Each entry in the block below needs to be copied out exactly.

Records from a data collection
****************

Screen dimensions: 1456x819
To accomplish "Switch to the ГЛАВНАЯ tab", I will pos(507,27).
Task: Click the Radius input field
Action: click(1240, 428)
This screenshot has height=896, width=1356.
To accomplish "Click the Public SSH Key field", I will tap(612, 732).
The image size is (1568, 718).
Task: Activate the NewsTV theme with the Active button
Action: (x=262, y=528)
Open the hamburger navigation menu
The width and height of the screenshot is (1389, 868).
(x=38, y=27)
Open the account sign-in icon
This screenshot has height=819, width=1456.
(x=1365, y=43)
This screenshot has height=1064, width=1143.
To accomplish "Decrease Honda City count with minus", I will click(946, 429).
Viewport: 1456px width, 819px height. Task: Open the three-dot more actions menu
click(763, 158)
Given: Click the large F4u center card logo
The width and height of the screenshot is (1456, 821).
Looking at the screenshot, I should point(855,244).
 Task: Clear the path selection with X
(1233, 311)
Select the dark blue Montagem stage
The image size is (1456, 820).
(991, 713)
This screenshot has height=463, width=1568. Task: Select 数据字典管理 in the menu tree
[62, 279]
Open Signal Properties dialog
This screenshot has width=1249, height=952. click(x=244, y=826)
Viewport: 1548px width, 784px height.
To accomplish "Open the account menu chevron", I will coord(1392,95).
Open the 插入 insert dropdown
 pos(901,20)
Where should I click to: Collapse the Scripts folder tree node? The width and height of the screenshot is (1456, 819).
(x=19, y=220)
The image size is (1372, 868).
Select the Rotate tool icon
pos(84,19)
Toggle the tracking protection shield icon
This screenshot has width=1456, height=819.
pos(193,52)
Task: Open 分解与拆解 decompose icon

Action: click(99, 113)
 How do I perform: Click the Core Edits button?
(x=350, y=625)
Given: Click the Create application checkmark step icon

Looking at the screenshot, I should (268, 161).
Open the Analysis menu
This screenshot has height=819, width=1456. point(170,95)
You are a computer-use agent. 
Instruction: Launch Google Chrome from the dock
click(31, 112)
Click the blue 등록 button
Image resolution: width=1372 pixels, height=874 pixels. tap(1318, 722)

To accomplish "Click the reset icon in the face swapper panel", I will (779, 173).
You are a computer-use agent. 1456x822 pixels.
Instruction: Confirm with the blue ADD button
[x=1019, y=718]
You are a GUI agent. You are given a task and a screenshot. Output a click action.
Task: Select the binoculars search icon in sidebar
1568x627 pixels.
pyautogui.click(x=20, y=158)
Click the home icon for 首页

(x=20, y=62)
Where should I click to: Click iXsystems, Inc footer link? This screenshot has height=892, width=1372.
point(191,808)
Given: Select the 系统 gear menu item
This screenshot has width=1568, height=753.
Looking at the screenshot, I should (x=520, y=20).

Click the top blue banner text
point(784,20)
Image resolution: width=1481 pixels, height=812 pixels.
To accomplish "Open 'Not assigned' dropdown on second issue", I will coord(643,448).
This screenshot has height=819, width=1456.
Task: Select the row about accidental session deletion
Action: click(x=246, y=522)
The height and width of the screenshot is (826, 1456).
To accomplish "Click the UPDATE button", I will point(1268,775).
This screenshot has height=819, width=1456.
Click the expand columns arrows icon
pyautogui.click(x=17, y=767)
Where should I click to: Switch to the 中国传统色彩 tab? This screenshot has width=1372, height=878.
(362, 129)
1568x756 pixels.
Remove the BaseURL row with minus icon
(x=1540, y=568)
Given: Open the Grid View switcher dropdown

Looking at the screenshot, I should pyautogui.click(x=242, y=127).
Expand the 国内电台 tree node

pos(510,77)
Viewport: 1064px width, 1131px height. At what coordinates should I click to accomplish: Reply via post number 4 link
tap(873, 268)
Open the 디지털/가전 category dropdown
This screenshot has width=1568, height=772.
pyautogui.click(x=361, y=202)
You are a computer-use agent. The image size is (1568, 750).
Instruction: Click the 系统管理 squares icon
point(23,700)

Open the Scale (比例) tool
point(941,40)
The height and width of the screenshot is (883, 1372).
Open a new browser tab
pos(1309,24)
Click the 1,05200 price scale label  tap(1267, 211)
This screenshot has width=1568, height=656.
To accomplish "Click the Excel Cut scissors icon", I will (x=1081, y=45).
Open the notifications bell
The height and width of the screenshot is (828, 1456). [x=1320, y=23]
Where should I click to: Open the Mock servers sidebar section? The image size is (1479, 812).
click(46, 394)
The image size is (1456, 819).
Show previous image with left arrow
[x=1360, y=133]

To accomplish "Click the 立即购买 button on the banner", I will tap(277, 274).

****************

**Response to this task**
Screen dimensions: 1456x819
To accomplish "Switch to the ГЛАВНАЯ tab", I will pos(507,27).
Task: Click the Radius input field
Action: click(1240, 428)
This screenshot has height=896, width=1356.
To accomplish "Click the Public SSH Key field", I will tap(612, 732).
The image size is (1568, 718).
Task: Activate the NewsTV theme with the Active button
Action: (x=262, y=528)
Open the hamburger navigation menu
The width and height of the screenshot is (1389, 868).
(x=38, y=27)
Open the account sign-in icon
This screenshot has height=819, width=1456.
(x=1365, y=43)
This screenshot has height=1064, width=1143.
To accomplish "Decrease Honda City count with minus", I will click(946, 429).
Viewport: 1456px width, 819px height. Task: Open the three-dot more actions menu
click(763, 158)
Given: Click the large F4u center card logo
The width and height of the screenshot is (1456, 821).
Looking at the screenshot, I should point(855,244).
 Task: Clear the path selection with X
(1233, 311)
Select the dark blue Montagem stage
The image size is (1456, 820).
(991, 713)
This screenshot has height=463, width=1568. Task: Select 数据字典管理 in the menu tree
[62, 279]
Open Signal Properties dialog
This screenshot has width=1249, height=952. click(x=244, y=826)
Viewport: 1548px width, 784px height.
To accomplish "Open the account menu chevron", I will coord(1392,95).
Open the 插入 insert dropdown
 pos(901,20)
Where should I click to: Collapse the Scripts folder tree node? The width and height of the screenshot is (1456, 819).
(x=19, y=220)
The image size is (1372, 868).
Select the Rotate tool icon
pos(84,19)
Toggle the tracking protection shield icon
This screenshot has width=1456, height=819.
pos(193,52)
Task: Open 分解与拆解 decompose icon

Action: click(99, 113)
 How do I perform: Click the Core Edits button?
(x=350, y=625)
Given: Click the Create application checkmark step icon

Looking at the screenshot, I should (268, 161).
Open the Analysis menu
This screenshot has height=819, width=1456. point(170,95)
You are a computer-use agent. 
Instruction: Launch Google Chrome from the dock
click(31, 112)
Click the blue 등록 button
Image resolution: width=1372 pixels, height=874 pixels. tap(1318, 722)

To accomplish "Click the reset icon in the face swapper panel", I will (779, 173).
You are a computer-use agent. 1456x822 pixels.
Instruction: Confirm with the blue ADD button
[x=1019, y=718]
You are a GUI agent. You are given a task and a screenshot. Output a click action.
Task: Select the binoculars search icon in sidebar
1568x627 pixels.
pyautogui.click(x=20, y=158)
Click the home icon for 首页

(x=20, y=62)
Where should I click to: Click iXsystems, Inc footer link? This screenshot has height=892, width=1372.
point(191,808)
Given: Select the 系统 gear menu item
This screenshot has width=1568, height=753.
Looking at the screenshot, I should (x=520, y=20).

Click the top blue banner text
point(784,20)
Image resolution: width=1481 pixels, height=812 pixels.
To accomplish "Open 'Not assigned' dropdown on second issue", I will coord(643,448).
This screenshot has height=819, width=1456.
Task: Select the row about accidental session deletion
Action: click(x=246, y=522)
The height and width of the screenshot is (826, 1456).
To accomplish "Click the UPDATE button", I will point(1268,775).
This screenshot has height=819, width=1456.
Click the expand columns arrows icon
pyautogui.click(x=17, y=767)
Where should I click to: Switch to the 中国传统色彩 tab? This screenshot has width=1372, height=878.
(362, 129)
1568x756 pixels.
Remove the BaseURL row with minus icon
(x=1540, y=568)
Given: Open the Grid View switcher dropdown

Looking at the screenshot, I should pyautogui.click(x=242, y=127).
Expand the 国内电台 tree node

pos(510,77)
Viewport: 1064px width, 1131px height. At what coordinates should I click to accomplish: Reply via post number 4 link
tap(873, 268)
Open the 디지털/가전 category dropdown
This screenshot has width=1568, height=772.
pyautogui.click(x=361, y=202)
You are a computer-use agent. The image size is (1568, 750).
Instruction: Click the 系统管理 squares icon
point(23,700)

Open the Scale (比例) tool
point(941,40)
The height and width of the screenshot is (883, 1372).
Open a new browser tab
pos(1309,24)
Click the 1,05200 price scale label  tap(1267, 211)
This screenshot has width=1568, height=656.
To accomplish "Click the Excel Cut scissors icon", I will (x=1081, y=45).
Open the notifications bell
The height and width of the screenshot is (828, 1456). [x=1320, y=23]
Where should I click to: Open the Mock servers sidebar section? The image size is (1479, 812).
click(46, 394)
The image size is (1456, 819).
Show previous image with left arrow
[x=1360, y=133]

To accomplish "Click the 立即购买 button on the banner", I will tap(277, 274).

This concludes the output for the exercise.